RECORDS SHOWN START
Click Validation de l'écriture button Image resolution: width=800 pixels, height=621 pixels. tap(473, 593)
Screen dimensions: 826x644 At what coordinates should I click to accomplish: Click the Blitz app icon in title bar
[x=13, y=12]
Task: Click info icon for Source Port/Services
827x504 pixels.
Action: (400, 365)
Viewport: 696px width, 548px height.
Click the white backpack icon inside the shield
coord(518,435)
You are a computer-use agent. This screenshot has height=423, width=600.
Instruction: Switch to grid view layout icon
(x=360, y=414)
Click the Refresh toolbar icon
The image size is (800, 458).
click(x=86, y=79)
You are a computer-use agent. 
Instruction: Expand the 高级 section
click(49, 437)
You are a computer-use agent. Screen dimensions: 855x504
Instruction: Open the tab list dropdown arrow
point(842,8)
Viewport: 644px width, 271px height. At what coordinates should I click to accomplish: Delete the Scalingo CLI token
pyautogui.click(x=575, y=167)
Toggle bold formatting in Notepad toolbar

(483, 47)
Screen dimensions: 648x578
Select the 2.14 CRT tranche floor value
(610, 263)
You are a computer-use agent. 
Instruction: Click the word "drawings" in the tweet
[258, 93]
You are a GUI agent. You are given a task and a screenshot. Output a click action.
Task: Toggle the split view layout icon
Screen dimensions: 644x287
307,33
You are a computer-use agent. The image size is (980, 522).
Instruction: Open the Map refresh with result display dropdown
RECORDS SHOWN END
## [EXERCISE AIM]
Search the listing above for "agent" and copy every line that has it.

## [ANSWER SECTION]
You are a computer-use agent. This screenshot has height=423, width=600.
You are a computer-use agent. 
You are a computer-use agent. Screen dimensions: 855x504
You are a computer-use agent. 
You are a GUI agent. You are given a task and a screenshot. Output a click action.
You are a computer-use agent. The image size is (980, 522).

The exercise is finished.